Storage Efficiency Trade-offs in an All-Flash World
In storage, as in life, you have to give something to get something. So when a storage vendor tells you that they can provide you with some amazing benefit it raises the question: what, dear sir, will you be asking me to give up in return?
With all-flash arrays this is an especially important consideration when the promise is increased capacities and a smaller data center footprint – all while achieving break neck performance at sub-millisecond latency. Where’s the ‘give’ for all you get?
To take a deeper look at this topic I sat down with Patrick Allaire, one of our chief flash technology junkies. BTW. There will be more on this topic so be sure to click "Follow" at the top right of the page and expect more updates here!
Patrick, what’s the most common misconception you hear about storage efficiency and flash?
That you always get every flash benefit. Always. When I talk to customers they think every all-flash array will give super data reduction at a million IOPS at sub-millisecond latency.
Some all-flash vendors are getting better about telling customers they may not always achieve a mythical 5:1 capacity increase, but they still aren’t telling them how efficiency technologies work and how they can impact performance.
When you say efficiency impacts performance do you mean IOPS? Latency? Bandwidth?
All of them. When an array performs dedupe and compression the CPUs have to crunch the data to reduce it. That takes time and system resources, not just to reduce but also rebuild data.
For a test workload you may not see issues but for real data sets the CPUs and memory can become saturated quickly. At even 50% CPU saturation IOPS drop off and latency goes up. You may achieve good data reduction but high IOPS and low latency? Most architectures will see big problems.
Why do you attribute all-flash slowdowns to the architecture?
Because how many IOPS an array delivers is driven by the number of CPUs and memory. Yes, other things can affect performance but with inline data reduction it’s usually this part of the system architecture that is the bottleneck.
We’ve heard that some leading vendors are only getting ~8000 IOPS per CPU core. So unless you put a ton of processors and memory in the controller – which is expensive – or use a distributed architecture, the array will slow down.
That takes us back to vendors not stating how their efficiency tech works.
Yes. A rep may tell you how compression and dedupe reduce data. But they often don’t tell you how they use system resources and at what load you can expect to see IOPS or response time dropping off. They also don’t tell you how much capacity their storage efficiency technologies use.

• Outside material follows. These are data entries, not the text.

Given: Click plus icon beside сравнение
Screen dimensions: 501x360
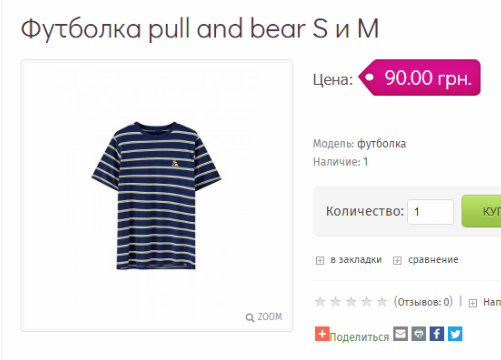Looking at the screenshot, I should pyautogui.click(x=397, y=260).
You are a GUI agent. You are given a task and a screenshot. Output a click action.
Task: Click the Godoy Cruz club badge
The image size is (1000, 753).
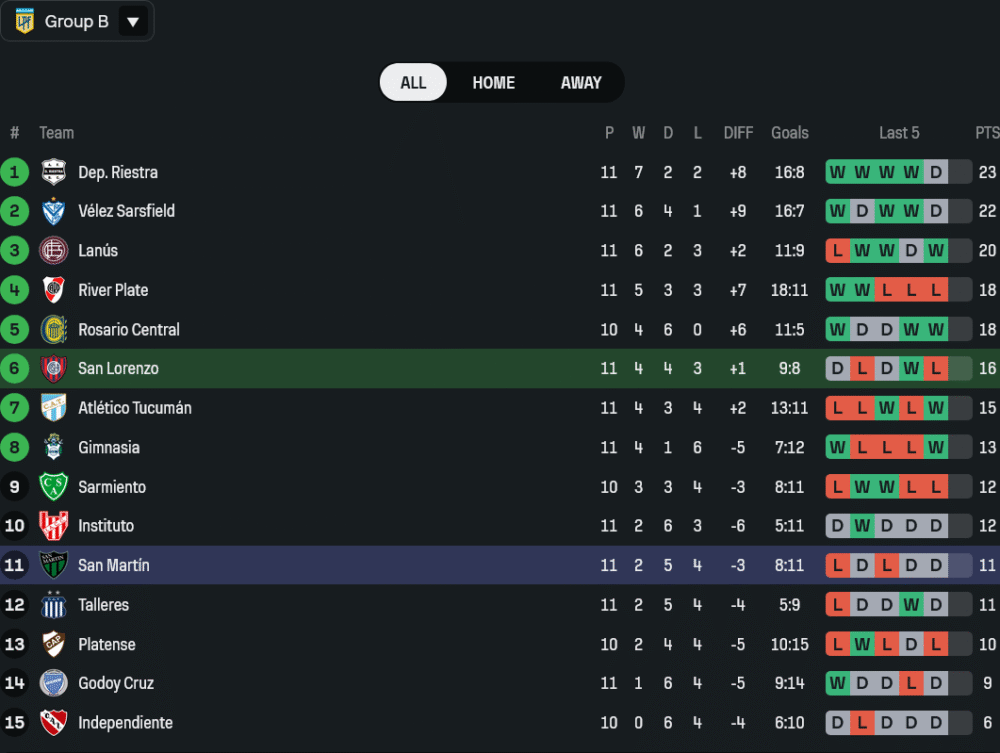click(x=53, y=684)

You need to understand how they are doing metadata handling and what block size they use – for the application and the all-flash array data reduction. Both influence your performance and the extra capacity you will receive from data reduction.
So if efficiency can impact performance what should a customer do?

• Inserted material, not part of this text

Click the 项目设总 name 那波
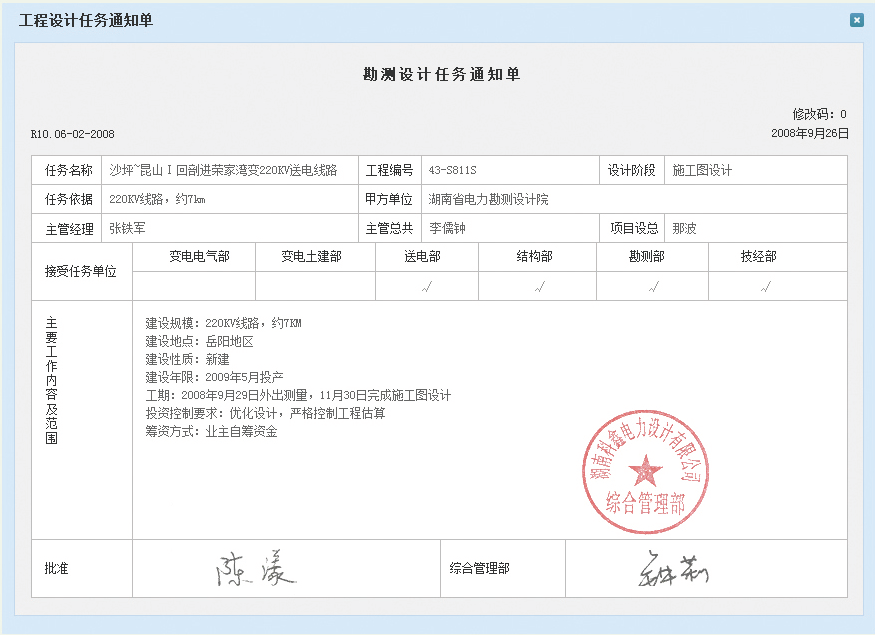Screen dimensions: 875x635 [685, 229]
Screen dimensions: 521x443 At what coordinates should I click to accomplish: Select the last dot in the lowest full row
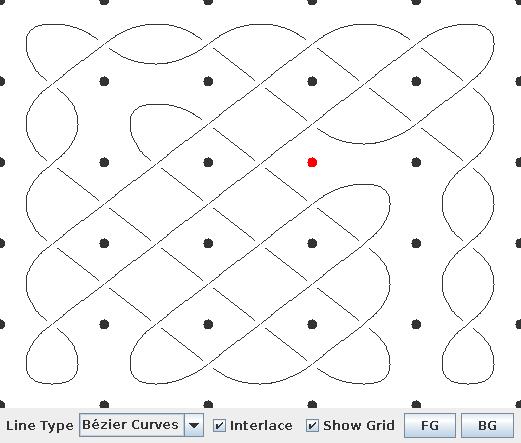pyautogui.click(x=416, y=324)
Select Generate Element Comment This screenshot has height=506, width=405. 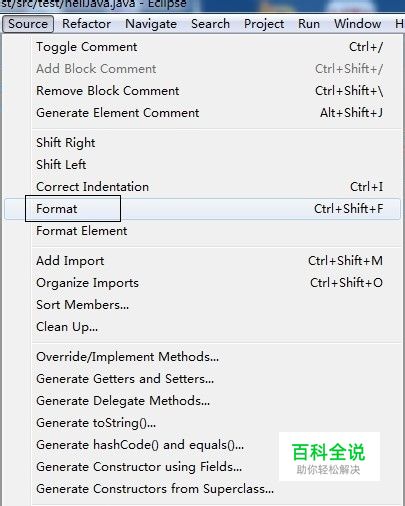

One they can look for products that have selectable services. If you need to make a choice or balance between performance and maximum storage, being able to turn off services can help. Then you can choose what you need – best speed or best efficiency. But if you choose speed don’t buy on effective price! Don’t let someone tell you that you that you’ll get 2x or 5x more data stored!
The other is to distribute services. By moving data reduction services to flash devices you remove the load from the controller and spread it across many devices. HDS does this. We run compression on our custom flash module (FMD) to distribute load. This also lets us take advantage of dedicated CPU and memory resources, as well as hardware acceleration, to prevent slowdowns.
To compare, take a look at how many Intel cores are needed to deliver the same compression throughput as a rack full of Hitachi Accelerated Flash FMD DC2 (based on widely adopted storage compression algorithms and public performance results). You can see that in a world where you do everything on the controller, you only go as fast as the commodity server. And that can be very inefficient.
I know we’ve only scratched the surface, but any other key takeaways?
When talking to customers I tell them the all-flash market is similar to the car market. A sales person sells on one set of statistics (IOPS, effective $/GB), but once you own the car you may care about other things (response time and bandwidth). Make sure you look at all factors and don’t only buy on specs.
- How many IOPS / how much bandwidth can an array deliver when data reduction is running?
- What latency can an array deliver when efficiency technologies are running?
- How does block size affect performance and how much benefit you get from data reduction?
- What “burn in” period to use to validate ongoing performance levels versus peak performance?